THE GIRLS: Sophie. Rosie Rushton. Piccadilly Pounds 5.99.
THE LIFE AND LOVES Of ZO T CURLEY. Martin Waddell. Walker Books Pounds 8.99.
CITY LIMITS: Stitch Up. Bernard Ashley. Orchard Pounds 9.99.
Life gets bumpy for girls at 13. Hormones go out of control, school gets tougher, boys seem more interesting and more dangerous, friendships become more intense and raw, parents are a problem (especially if they're separated or divorced).
This crop of girl-friendly romances reflects these tribulations. Love at first sight is given some down-to-earth treatment. Stories build up to the thrills of meeting Him and going weak at the knees, but what is He like and what kind of person are you becoming and what's happening to parents and friends around you?
Jacqueline Wilson follows girlfriends Ellie, Magda and Nadine through these ups and downs with poignant hilarity. The cosy threesome is threatened when vampish Nadine is pursued by Liam, an older college boy, and Ellie feels obliged to make up stories about the boy she met on holiday - in reality an eccentric, swotty 12-year-old called Dan. Like many of Wilson's characters, Ellie has a tortuous family life - her mother is dead and she resents her stepmother and baby stepbrother. Wilson sometimes spreads the pathos too thickly, but here the family problems add bite to the girlie humour.
There are social and moral lessons to be learned from the adolescent predicaments in these novels. In Girls in Love, Liam puts Nadine under too much sexual pressure and Dan turns out to be a self-possessed hero - a nice turn to a sparky story.

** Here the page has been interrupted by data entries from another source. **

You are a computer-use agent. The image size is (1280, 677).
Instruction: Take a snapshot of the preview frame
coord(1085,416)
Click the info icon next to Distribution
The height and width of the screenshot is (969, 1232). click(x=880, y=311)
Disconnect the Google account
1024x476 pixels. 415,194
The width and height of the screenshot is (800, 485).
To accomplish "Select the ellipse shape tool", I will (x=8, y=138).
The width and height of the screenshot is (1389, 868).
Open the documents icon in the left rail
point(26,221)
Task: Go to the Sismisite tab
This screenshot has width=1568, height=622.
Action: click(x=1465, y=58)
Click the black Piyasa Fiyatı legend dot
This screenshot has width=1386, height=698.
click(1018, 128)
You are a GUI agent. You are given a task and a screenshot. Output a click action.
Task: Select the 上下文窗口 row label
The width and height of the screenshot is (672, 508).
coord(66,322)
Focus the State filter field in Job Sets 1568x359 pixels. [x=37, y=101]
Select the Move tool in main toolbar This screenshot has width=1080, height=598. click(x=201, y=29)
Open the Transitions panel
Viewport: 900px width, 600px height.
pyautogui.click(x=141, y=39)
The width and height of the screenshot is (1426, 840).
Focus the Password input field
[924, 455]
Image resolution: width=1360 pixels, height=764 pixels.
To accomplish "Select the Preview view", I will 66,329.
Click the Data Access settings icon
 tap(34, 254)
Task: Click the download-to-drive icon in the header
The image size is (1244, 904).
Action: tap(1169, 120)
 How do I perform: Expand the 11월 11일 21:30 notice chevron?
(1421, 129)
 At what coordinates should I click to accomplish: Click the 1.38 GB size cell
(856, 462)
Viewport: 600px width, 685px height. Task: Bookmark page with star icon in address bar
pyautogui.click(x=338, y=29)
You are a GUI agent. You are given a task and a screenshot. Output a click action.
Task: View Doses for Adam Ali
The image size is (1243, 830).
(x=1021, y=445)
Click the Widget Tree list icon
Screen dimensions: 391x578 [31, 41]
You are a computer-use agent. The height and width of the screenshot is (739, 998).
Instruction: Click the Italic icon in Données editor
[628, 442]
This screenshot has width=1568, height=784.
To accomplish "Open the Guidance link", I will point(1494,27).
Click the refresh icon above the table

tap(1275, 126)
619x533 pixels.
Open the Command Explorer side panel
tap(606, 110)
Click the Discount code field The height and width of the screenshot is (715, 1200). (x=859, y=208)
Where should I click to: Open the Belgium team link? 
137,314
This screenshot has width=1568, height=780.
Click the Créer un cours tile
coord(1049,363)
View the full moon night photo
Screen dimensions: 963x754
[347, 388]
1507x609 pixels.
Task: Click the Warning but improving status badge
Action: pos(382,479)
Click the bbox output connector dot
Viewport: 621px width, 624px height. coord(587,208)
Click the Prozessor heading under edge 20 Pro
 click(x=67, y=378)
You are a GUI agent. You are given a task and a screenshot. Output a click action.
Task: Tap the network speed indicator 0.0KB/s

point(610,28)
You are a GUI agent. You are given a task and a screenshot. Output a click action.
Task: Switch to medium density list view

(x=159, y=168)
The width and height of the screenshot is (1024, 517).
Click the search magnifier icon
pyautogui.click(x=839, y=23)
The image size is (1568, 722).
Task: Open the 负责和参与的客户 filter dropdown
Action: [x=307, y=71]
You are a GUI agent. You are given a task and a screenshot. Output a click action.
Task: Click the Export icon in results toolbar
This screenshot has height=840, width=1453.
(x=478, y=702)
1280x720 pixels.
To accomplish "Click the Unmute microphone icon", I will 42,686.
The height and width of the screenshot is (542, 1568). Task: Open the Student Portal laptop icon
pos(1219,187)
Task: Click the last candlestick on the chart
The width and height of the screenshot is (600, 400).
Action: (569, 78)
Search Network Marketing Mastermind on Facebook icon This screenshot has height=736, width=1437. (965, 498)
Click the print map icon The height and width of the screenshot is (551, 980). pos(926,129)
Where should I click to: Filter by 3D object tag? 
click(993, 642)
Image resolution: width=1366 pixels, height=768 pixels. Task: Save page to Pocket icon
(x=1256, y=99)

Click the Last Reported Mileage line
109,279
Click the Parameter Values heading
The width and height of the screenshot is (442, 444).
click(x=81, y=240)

Rosie Rushton also makes a challenging and absorbing read from romantic ingredients. Tony, a bespectacled, mixed-race boy who attends an independent school on an art scholarship, helps middle-class Sophie see that her upwardly mobile single mother really does have her best interests at heart. She has to come to terms with the fact that her hero father, who does exciting charitable works in far-flung locations, has his own set of inadequacies. A touching story of a girl's developing maturity and awareness of complex social issues.
Martin Waddell's The Life and Loves of Zo T Curley is engaging and zany. Zo Thelma ("but nobody must ever know this") Curley, a precocious aspiring writer, keeps a notebook for a month "while I am still young enough to see things clearly". In it she charts the preoccupations of her 13-ish age - puppy fat, her brace, would-be boyfriends, trouble with brothers and parents.
Martin Waddell tackles the children's picture book and the young adult novel (the latter usually under the pseudonym of Catherine Sefton) with equal agility and flair. This book is a wonderfully funny recreation of the workings of a young girl's mind, a light-touch piece of writing that revels in the black and white passions of early teenagehood.
In the City Limits series, Bernard Ashley makes a bold attempt to create romance that would also appeal to boys. The City Limits cafe belongs to Dean's father, Renny, and is the focus for a set of relationships and adventures that present Dean with a series of dilemmas. In Stitch Up, the first of the series, for example, Dean is forced to face up to his own brand of racism. Although the narratives are gripping, one cannot help feeling that in his use of language, Ashley is trying a little too hard to be cool.